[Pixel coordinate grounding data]

※ ※ ※

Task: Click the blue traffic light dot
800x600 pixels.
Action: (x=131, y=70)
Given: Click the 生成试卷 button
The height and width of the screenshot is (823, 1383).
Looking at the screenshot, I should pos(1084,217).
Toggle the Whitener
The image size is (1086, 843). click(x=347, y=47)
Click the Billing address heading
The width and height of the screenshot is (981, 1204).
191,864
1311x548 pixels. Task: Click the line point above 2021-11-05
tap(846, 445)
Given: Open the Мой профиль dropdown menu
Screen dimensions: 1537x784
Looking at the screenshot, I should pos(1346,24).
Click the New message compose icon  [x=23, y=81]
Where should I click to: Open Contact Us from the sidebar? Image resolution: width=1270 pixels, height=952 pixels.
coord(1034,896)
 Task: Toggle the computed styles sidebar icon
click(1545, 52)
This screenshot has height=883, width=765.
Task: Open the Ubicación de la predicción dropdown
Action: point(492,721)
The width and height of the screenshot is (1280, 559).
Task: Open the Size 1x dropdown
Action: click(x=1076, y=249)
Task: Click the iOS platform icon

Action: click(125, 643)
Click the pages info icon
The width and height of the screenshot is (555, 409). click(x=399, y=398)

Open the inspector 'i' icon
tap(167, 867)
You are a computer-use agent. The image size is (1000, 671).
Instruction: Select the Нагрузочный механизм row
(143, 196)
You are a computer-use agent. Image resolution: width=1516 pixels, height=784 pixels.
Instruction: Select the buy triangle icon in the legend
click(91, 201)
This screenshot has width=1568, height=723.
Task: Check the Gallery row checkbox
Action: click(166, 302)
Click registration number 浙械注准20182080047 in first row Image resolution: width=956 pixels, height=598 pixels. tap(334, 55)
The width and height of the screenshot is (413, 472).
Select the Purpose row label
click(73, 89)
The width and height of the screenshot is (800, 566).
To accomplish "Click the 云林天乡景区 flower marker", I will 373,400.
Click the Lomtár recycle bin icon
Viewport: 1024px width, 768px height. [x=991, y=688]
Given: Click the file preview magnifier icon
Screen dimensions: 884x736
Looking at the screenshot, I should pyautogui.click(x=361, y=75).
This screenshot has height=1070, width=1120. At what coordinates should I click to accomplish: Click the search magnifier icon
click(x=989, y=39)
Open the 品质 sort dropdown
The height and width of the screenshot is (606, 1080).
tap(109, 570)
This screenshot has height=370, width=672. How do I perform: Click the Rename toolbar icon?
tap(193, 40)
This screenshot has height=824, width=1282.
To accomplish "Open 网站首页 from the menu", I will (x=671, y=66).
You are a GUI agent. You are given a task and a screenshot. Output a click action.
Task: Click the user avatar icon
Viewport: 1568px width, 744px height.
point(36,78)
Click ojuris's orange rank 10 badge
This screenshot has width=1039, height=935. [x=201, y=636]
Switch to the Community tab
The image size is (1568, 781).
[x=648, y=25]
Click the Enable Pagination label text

※ ※ ※

§ **What you need to do**:
From the data above, output only the lines between the line containing "You are a computer-use agent. Image" and the line containing "Click registration number", inclusive, exactly as written.

§ **Expected output**:
You are a computer-use agent. Image resolution: width=1516 pixels, height=784 pixels.
Instruction: Select the buy triangle icon in the legend
click(91, 201)
This screenshot has width=1568, height=723.
Task: Check the Gallery row checkbox
Action: click(166, 302)
Click registration number 浙械注准20182080047 in first row Image resolution: width=956 pixels, height=598 pixels. tap(334, 55)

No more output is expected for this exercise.